WORK TO BE COMPLETED: Switch "green" to "red" and change nothing else in the part that opens with the line containing "You are a GUI" and closes with the line containing "pos(124,246)". Write out only those lines, and leave the pictures out.

DATASET ROWS:

■ ■ ■ ■

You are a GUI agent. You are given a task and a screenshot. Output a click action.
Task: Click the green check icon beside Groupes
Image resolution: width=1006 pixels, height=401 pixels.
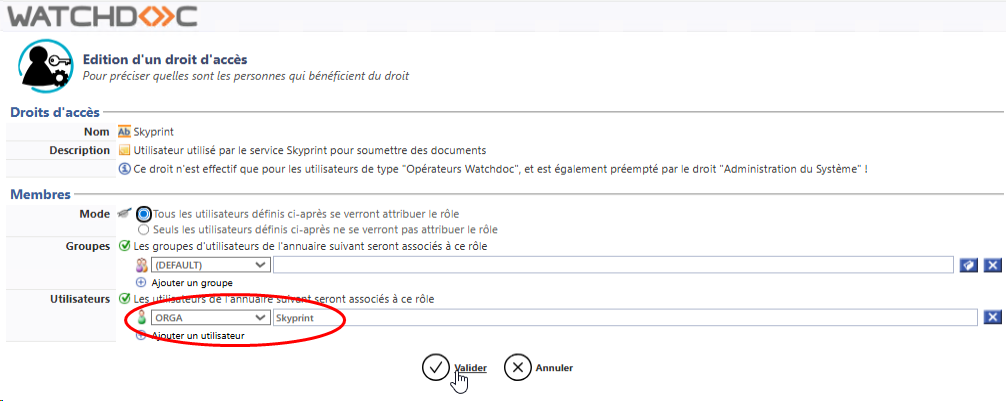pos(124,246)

■ ■ ■ ■

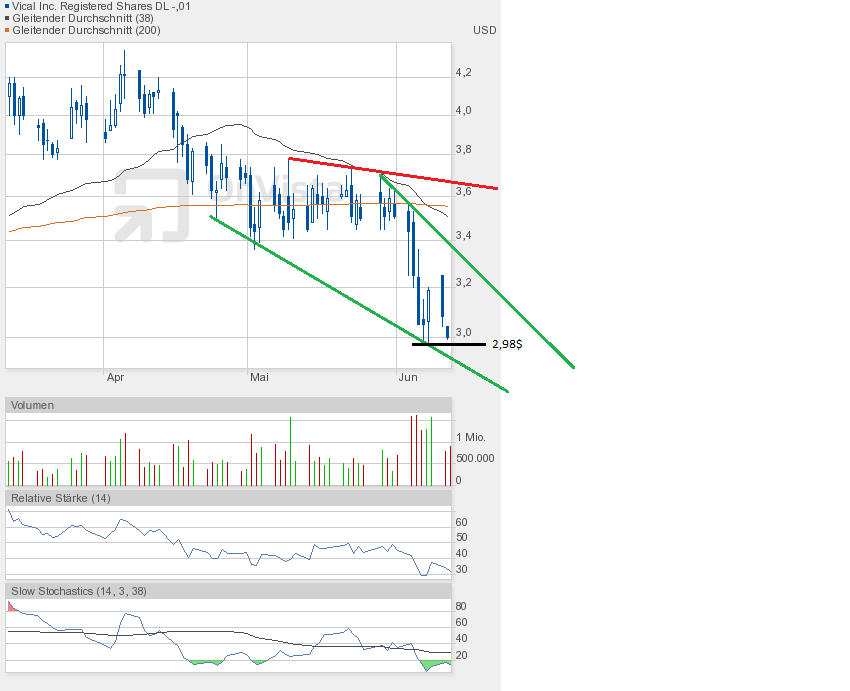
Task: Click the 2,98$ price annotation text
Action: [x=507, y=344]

■ ■ ■ ■

EXERCISE SOLUTION:
You are a GUI agent. You are given a task and a screenshot. Output a click action.
Task: Click the red check icon beside Groupes
Image resolution: width=1006 pixels, height=401 pixels.
pos(124,246)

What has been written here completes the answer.